▶ **Exercise brief**: Pull every line containing "section" from the data.

▶ **Data shown**:
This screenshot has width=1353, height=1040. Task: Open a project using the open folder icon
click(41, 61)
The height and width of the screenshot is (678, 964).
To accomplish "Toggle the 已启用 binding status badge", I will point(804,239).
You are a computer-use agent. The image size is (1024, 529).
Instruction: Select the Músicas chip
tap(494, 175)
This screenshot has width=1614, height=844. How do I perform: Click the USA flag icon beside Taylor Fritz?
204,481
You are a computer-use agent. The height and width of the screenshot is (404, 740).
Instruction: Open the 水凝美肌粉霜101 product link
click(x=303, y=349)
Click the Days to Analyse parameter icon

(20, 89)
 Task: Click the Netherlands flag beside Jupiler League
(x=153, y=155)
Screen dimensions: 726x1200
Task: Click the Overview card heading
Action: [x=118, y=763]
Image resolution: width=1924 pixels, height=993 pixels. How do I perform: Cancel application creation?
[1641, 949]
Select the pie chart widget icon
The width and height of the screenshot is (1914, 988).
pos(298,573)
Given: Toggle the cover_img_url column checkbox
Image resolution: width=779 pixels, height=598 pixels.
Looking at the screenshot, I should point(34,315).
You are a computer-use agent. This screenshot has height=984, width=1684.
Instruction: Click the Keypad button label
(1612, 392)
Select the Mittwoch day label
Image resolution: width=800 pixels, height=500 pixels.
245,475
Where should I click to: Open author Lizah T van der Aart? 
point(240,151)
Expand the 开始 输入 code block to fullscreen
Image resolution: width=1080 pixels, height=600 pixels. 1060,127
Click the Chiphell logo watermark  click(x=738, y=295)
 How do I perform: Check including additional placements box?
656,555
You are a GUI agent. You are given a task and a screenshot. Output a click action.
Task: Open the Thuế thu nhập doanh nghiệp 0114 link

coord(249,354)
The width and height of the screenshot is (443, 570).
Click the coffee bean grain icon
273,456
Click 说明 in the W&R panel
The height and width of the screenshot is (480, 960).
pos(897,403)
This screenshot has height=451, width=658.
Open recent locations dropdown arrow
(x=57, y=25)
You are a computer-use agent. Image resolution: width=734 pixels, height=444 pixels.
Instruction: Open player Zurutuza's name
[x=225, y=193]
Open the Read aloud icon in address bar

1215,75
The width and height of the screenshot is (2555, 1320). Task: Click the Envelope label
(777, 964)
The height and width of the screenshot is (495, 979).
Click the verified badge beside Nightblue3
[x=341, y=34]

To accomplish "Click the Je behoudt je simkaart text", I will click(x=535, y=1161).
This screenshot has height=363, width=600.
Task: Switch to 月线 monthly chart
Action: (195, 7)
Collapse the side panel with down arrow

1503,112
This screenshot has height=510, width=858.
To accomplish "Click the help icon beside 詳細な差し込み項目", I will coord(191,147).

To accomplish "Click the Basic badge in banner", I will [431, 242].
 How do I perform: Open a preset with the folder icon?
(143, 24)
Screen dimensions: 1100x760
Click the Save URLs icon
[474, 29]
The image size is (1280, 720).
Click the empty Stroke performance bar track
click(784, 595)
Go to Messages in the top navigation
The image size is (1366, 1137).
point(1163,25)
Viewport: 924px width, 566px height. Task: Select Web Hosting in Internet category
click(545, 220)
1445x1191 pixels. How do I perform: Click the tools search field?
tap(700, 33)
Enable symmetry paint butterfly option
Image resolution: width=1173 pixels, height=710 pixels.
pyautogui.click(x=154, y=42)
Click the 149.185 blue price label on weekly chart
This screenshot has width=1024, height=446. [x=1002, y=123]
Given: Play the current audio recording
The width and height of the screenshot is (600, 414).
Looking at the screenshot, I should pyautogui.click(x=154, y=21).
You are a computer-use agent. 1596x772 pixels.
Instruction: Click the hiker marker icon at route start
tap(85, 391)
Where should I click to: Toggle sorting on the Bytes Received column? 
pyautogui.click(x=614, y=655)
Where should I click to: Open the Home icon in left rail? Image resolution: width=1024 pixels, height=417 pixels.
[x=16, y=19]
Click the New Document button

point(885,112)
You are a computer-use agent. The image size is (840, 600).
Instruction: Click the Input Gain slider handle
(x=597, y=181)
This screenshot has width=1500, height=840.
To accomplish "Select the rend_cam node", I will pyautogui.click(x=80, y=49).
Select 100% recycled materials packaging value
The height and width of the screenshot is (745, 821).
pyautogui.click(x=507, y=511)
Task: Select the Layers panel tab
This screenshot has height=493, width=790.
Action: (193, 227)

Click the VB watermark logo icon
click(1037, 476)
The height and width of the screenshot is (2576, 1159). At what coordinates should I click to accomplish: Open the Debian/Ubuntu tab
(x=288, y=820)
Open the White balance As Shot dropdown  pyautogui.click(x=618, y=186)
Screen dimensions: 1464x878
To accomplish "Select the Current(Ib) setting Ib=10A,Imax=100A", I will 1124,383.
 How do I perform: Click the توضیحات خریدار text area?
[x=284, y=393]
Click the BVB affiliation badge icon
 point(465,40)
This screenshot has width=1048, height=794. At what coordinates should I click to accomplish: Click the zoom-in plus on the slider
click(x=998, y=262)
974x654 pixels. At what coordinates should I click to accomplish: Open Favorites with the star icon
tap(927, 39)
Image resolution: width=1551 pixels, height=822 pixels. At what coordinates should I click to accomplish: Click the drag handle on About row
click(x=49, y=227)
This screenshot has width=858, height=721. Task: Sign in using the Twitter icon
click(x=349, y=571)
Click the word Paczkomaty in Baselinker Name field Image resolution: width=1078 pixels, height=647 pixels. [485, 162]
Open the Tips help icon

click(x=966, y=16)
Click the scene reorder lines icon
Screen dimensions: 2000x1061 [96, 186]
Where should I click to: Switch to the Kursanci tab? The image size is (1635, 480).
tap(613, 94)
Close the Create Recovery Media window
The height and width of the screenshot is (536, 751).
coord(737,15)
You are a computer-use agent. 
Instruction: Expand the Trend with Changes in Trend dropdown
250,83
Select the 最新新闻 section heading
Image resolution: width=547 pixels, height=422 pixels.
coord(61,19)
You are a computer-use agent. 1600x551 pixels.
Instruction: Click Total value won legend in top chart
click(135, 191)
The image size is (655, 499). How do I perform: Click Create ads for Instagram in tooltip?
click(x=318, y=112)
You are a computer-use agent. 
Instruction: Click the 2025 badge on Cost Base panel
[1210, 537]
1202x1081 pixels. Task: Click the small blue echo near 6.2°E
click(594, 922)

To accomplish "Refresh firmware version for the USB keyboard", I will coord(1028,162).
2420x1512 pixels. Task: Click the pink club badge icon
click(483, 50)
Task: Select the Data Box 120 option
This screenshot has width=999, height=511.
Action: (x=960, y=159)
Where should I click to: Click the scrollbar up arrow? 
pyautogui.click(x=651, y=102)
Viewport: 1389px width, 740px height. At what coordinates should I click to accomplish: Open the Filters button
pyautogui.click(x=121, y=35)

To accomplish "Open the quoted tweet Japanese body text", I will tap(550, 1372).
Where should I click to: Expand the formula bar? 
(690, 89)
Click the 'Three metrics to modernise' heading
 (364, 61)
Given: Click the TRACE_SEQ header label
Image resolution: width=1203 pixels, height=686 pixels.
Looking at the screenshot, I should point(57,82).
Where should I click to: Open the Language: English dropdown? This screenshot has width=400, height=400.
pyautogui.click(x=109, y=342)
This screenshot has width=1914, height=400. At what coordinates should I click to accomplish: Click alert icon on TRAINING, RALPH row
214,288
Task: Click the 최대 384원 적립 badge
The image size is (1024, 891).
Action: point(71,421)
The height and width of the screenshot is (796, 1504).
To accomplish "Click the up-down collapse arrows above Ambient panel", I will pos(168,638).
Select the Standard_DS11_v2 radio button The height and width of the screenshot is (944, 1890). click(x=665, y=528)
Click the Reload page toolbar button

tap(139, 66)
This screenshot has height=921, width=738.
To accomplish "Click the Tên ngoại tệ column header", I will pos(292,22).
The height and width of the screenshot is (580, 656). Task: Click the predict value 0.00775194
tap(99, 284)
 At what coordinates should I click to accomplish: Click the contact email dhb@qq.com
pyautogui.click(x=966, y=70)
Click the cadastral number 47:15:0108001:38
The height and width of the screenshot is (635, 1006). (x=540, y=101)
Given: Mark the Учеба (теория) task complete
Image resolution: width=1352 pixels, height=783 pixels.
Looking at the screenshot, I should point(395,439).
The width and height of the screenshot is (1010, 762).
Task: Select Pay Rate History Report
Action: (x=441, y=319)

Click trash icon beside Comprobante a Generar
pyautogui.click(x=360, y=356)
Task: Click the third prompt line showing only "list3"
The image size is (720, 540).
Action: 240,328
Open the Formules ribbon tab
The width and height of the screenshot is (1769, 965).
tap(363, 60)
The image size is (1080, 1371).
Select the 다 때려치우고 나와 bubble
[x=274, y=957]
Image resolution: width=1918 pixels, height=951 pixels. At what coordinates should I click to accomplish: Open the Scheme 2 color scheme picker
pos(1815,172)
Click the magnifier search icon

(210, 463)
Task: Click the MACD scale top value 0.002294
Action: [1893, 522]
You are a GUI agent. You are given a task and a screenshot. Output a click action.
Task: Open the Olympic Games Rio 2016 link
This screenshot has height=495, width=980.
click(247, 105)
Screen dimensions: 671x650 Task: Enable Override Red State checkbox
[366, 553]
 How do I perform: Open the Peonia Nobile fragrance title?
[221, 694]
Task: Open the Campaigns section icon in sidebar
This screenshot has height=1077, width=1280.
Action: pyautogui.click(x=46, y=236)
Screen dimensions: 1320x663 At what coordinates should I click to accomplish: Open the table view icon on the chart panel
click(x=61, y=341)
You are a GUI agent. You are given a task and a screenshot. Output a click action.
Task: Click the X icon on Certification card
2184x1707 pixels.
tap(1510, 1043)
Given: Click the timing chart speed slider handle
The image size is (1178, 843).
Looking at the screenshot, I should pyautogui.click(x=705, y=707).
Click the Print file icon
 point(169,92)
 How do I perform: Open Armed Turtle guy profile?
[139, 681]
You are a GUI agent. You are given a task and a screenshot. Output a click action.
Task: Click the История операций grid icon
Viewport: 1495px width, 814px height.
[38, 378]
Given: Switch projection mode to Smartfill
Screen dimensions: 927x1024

▶ **Solution for this problem**:
Select the 最新新闻 section heading
Task: Open the Campaigns section icon in sidebar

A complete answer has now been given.